EXERCISE PROMPT
Apart from the images, the records below need to be copied exactly.

Saved entries:
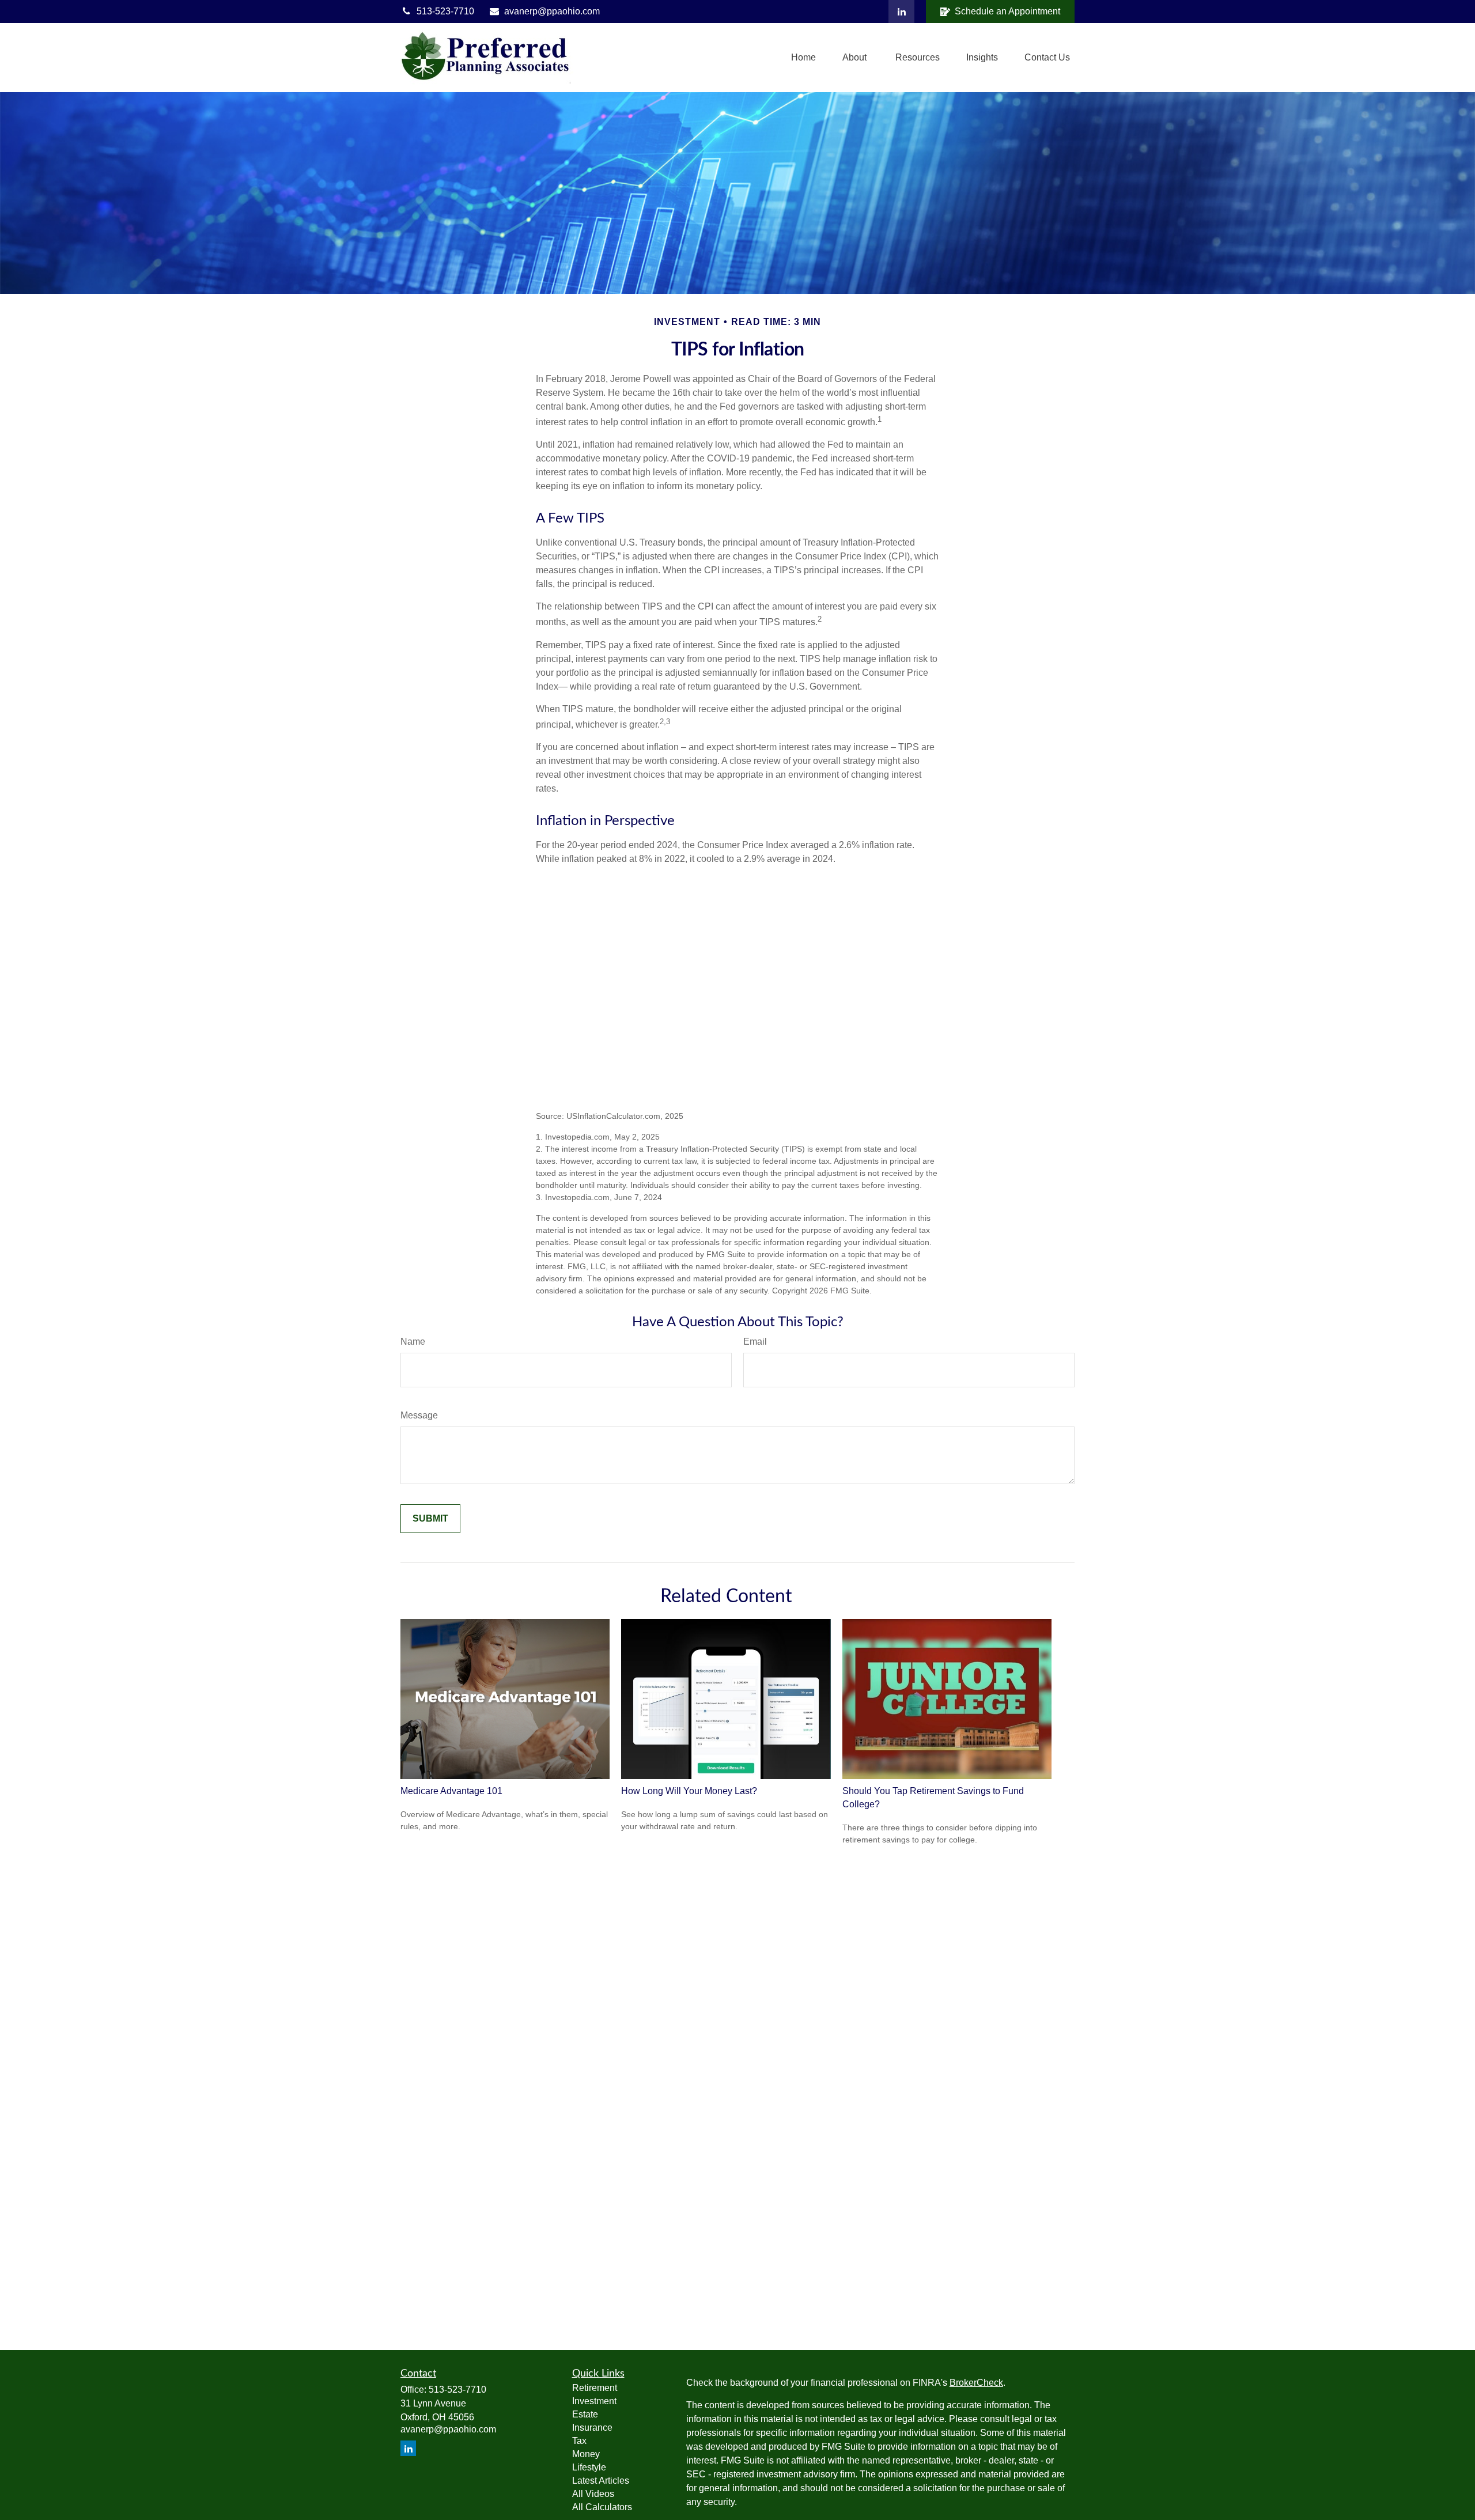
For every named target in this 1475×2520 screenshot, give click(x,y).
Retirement (594, 2388)
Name (412, 1341)
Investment (594, 2401)
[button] (803, 58)
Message (419, 1415)
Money (586, 2454)
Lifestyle (589, 2467)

EXPECTED ANSWER
For every named target in this 1475×2520 screenshot, give click(x,y).
Retirement (594, 2388)
Name (412, 1341)
Investment (594, 2401)
[button] (803, 58)
Message (419, 1415)
Money (586, 2454)
Lifestyle (589, 2467)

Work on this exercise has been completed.